The exhibition at UNESCO, showing Elizabeth, in a photograph by Nichole Sobecki |
Six-year-old
Elizabeth lives in Kibera, a huge slum near the Kenyan capital Nairobi and the
largest urban slum in Africa. Each day, dressed in her bright uniform, she
walks for more than an hour across a harsh landscape to get to primary school. She is
one of millions of children who must take a perilous path daily just to acquire
an education.
Elizabeth and a number of other children are featured in a photo exhibition that’s currently
being shown in Paris on the metal fencing around the headquarters of UNESCO,
the United Nations cultural agency.
Titled “Journeys to School”, the exhibition
premiered at the UN in New York and will travel around the world until 2015,
providing a testament to "children’s courage and determination" in the face of
educational obstacles, said UNESCO director-general Irina Bokova.
“These images
capture the extraordinary resolve of boys and girls to overcome all challenges
– whether these concern gender, disability, location, ethnicity, conflict or
natural disasters,” she said.
Opening the
exhibition in Paris on a rainy afternoon earlier this month, she commented that
“"rain is the least difficult of all obstacles for these children on their
way to school.”
Santiago on his way to school. |
Imagine the
journey that 14-year-old Santiago Muñoz does in New York, for instance. Each
school day, he has to take two buses and two different trains, for a trek of
two hours to school. His family lives in public housing in Far Rockaway,
located at the southern end of the borough of Queens. But Santiago attends a
much-admired public high school in the north Bronx, where he was accepted
because of his good grades.
Across the
globe, in a city of refugees on the border between Myanmar and Thailand, Wai
Wai Htun lives in a slum with other migrant families from Myanmar. “She must
walk 40 minutes to the stop for the makeshift rickshaw, without which it would
be impossible to go to school,” according to the exhibition.
Lack of
proper public transportation is just one of the obstacles that many children
face in poor communities. UN officials say that other challenges include discrimination,
religious “tensions”, crime, natural disasters (such as the earthquake in Haiti
and the tsunami in Japan), disability, gender inequality and political conflict.
Schools in
fact are often the first to suffer the consequences of armed conflict, and
“mines and unexploded ordnance pose a continuing danger to children”, UNESCO
says. The photographs by Olivier Jobard show 11 year-old Amal Al Torchani in
Misrata, Libya, attending school in surroundings that still bear the marks of warfare.
Mexican
photographer Rodrigo Cruz, who has won several awards for his human rights
work, portrays schoolchildren of the Tarahumara Indian community who live in Copper Canyon, or Barranca del Cobre, in northwestern Mexico. For Esmeralda and Patricia (9 and
10 years old), walking is the only means of transportation. They cross canyons,
climb steep slopes, traverse pine forests and pass beneath barbed wire fence to
get to school, according to the exhibition.

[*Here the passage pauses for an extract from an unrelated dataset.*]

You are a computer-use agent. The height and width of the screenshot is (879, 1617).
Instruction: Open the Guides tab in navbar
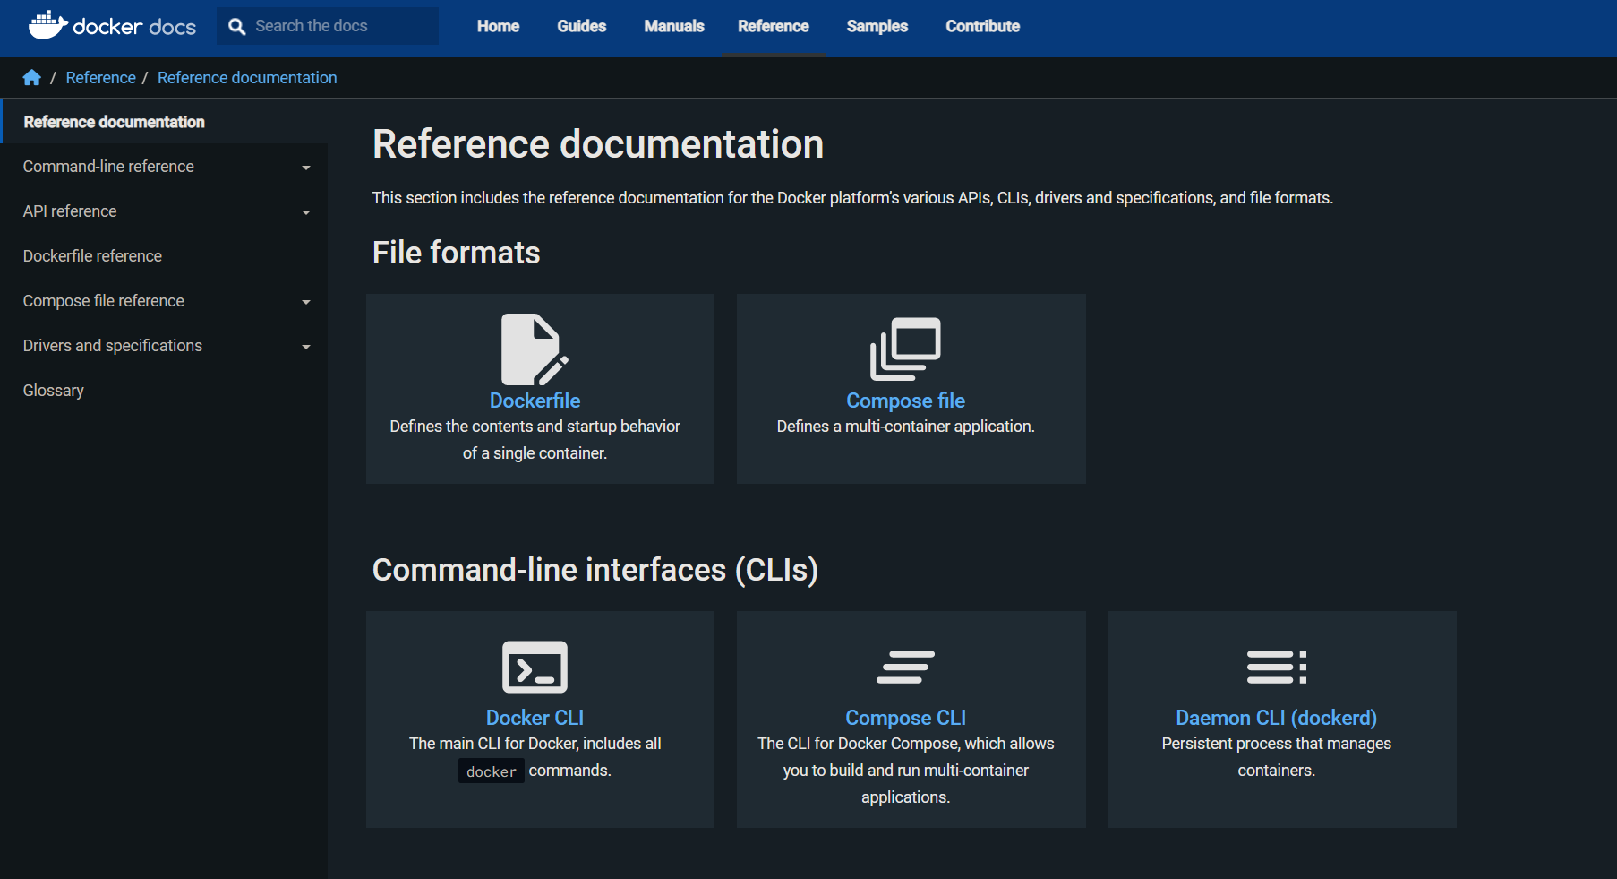pyautogui.click(x=581, y=26)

Pedestrians stop to view the photos. |
"These stories reveal the tremendous resilience
of children, their mothers, their fathers, their teachers, volunteers and NGOs
and a common determination to build a future made better through education,”
said Miguel Ferro, the president of the photojournalism agency SIPA PRESS,
which produced the exhibition in association with UNESCO and public
transportation company Transdev.
The children who do make it to school by whatever
means could be considered the lucky ones, as some 61 million children and 71
million adolescents do not attend school, according to figures from the UN.
The
organization is calling on governments to strengthen their education policies
as part of the Global Education First Initiative, a five-year project sponsored
by UN secretary-general Ban Ki-moon that aims to "renew and reinvigorate global
commitments to education".
One of the UN’s Millennium Development Goals is to see
all children attaining primary schooling by 2015. Although many countries have improved access to education in the past decade, officials say that much still needs to be done, especially for marginalized communities.